A certe donne il coraggio di fare impresa non manca. Ad alcune di loro, poi, non ha mai spaventato neanche l’idea di dover varcare il Tirreno per realizzare le proprie idee. Ma ci sono donne che hanno così tanto coraggio che scelgono di tornare, di abbandonare i luoghi in cui la loro attività e la loro intraprendenza erano già un “marchio di fabbrica”, per rientrare nell’isola e investire qui, di mettere a frutto in Sardegna il bagaglio di competenze teoriche e di capacità pratiche sviluppate altrove. È il caso di Michaela Vargiu, designer e stilista, imprenditrice soprattutto. Non è stata la nostalgia a riportarla qui, né una situazione di vera e propria necessità. È stata la sua ostinata motivazione per un progetto che ora, dopo alcuni anni di nomadismo, ha trovato base a Cagliari, dove in via Alagon è sorto da alcuni mesi il Michaela Vargiu Designer. Michaela Vargiu ha studiato, ha fatto le prime esperienze e si è formata a Milano: per chi vuole vivere di moda e di creatività, in Italia non c’è posto migliore. Eppure alcuni fa Michaela Vargiu ha scelto di venire in Sardegna, aprire la propria boutique e scommettere un progetto a metà di innovazione e identità, su forti legami con la cultura e la storia economica della Sardegna e chiarissime influenze metropolitane, internazionali.

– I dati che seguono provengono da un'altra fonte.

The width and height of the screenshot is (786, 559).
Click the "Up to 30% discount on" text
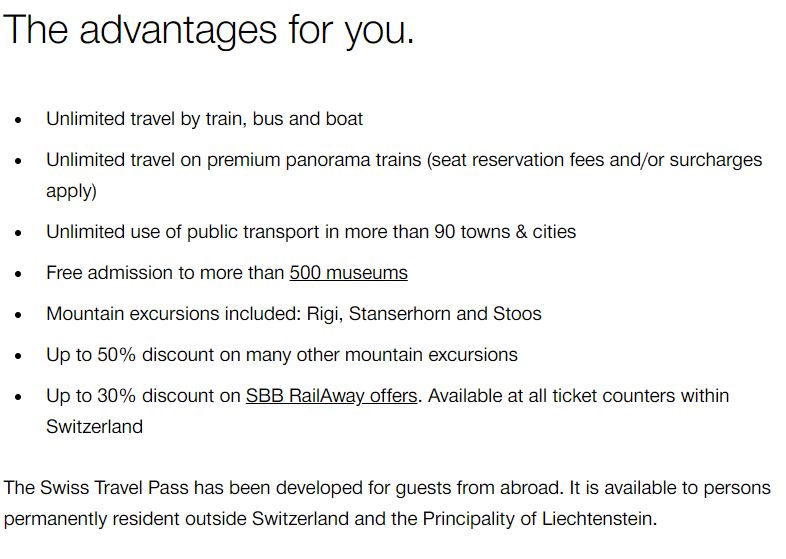tap(143, 396)
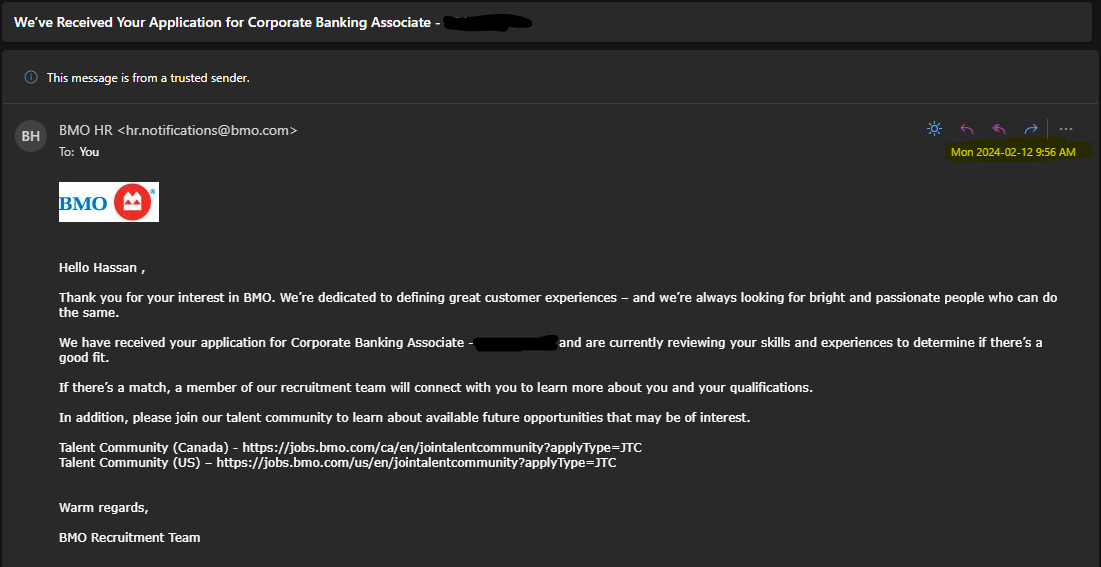
Task: Open the Talent Community US link
Action: 416,462

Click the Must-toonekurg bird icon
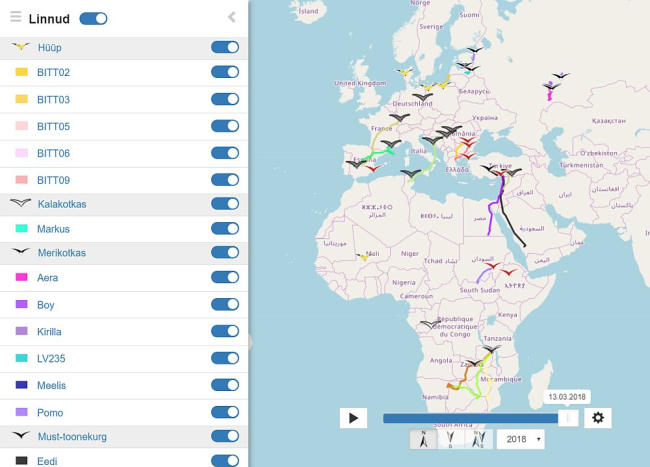(21, 436)
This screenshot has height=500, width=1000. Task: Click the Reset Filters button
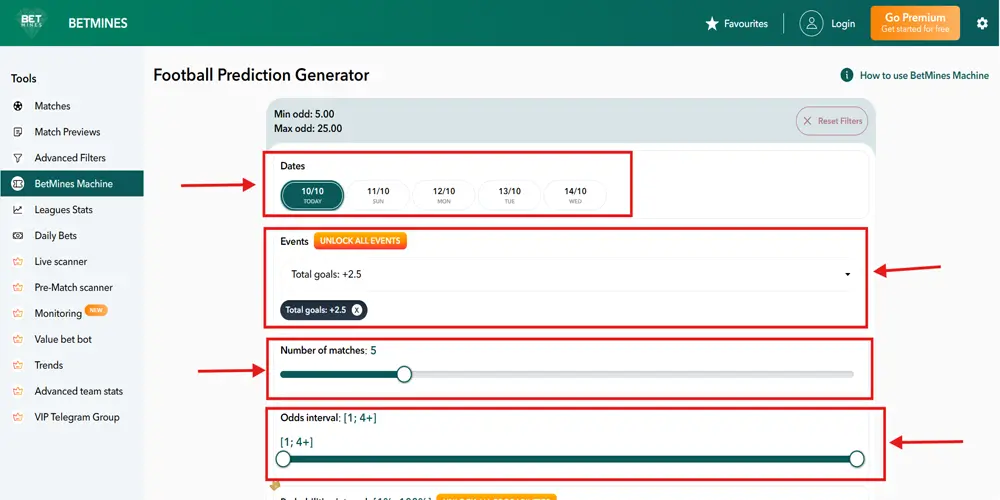[832, 121]
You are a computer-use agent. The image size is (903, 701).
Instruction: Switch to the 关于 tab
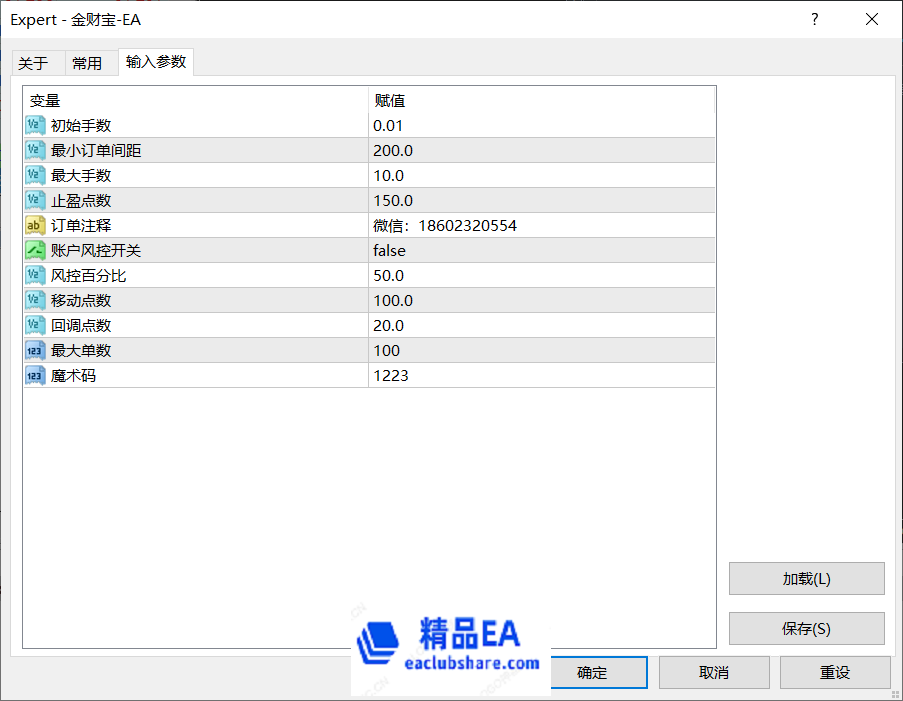pos(33,63)
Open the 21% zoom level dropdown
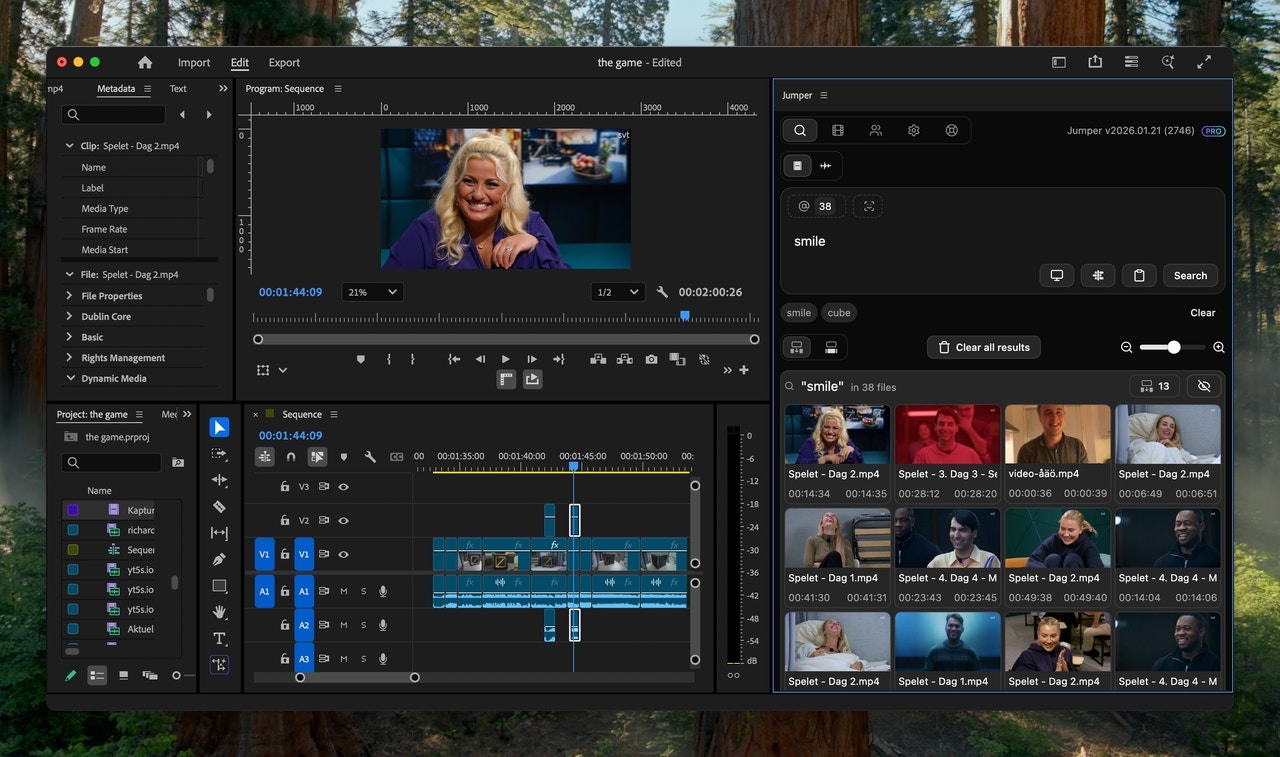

«Realizzo borse con i tessuti fatti a telaio nei paesi del distretto sardo del tessile», è la presentazione che fa di se la designer. «Vado sempre alla ricerca di prodotti da abbinare con altri materiali, come pelle, cuoio, lane, lini e sete – dice – amo reinterpretare i tessuti sardi in chiave moderna, dando una qualità quasi industriale, sul piano tecnico, a pezzi unici e fatti a mano». Quando è rientrata in Sardegna, Michaela Vargiu ha scelto di andare a stare a Sinnai, il luogo delle origini familiari. «La mia rete commerciale era fatta da facebook, i temporary shop e alcuni negozi di abbigliamento e sartorie alle quali lasciavo le mie borse in “conto vendita”», afferma Michaela Vargiu. Poi il giro ha iniziato a crescere e Michaela Vargiu ha attirato l’interesse di un numero sempre maggiore di clienti alla ricerca di un “cimelio” del vero made in Sardegna.

 Da quanto esiste questa realtà imprenditoriale?

Dal 2008. Nel momento in cui mi sono trasferita qui. Ho vissuto e studiato a Milano, ma la mia anima è sarda. Lì ho fatto la scuola di modellista industriale, facevo abiti e poi sono passata agli accessori. Dieci anni fa ho scelto, ho chiuso la sartoria a Milano e sono tornata in Sardegna pensando che il mio lavoro potesse essere dove sono le mie mani. Piano piano le cose girano e mi sono resa indipendente, fino a decidere di andare via da Sinnari per aprire il mio spazio, a metà tra laboratorio, bottega e atelier.

 Quanto e come sono cambiati la sua mission e il suo core business?

Siamo ancora in una fase in cui la mia si può considerare una scommessa, ma ormai il passo è fatto: la mia missione oggi è cambiata e molto. In meglio, naturalmente. Ora l’obiettivo è realizzare prodotti di nicchia e dare la possibilità alle persone di scegliere un prodotto che le faccia distinguere da quelli commerciali, con cui non ci si differenzia.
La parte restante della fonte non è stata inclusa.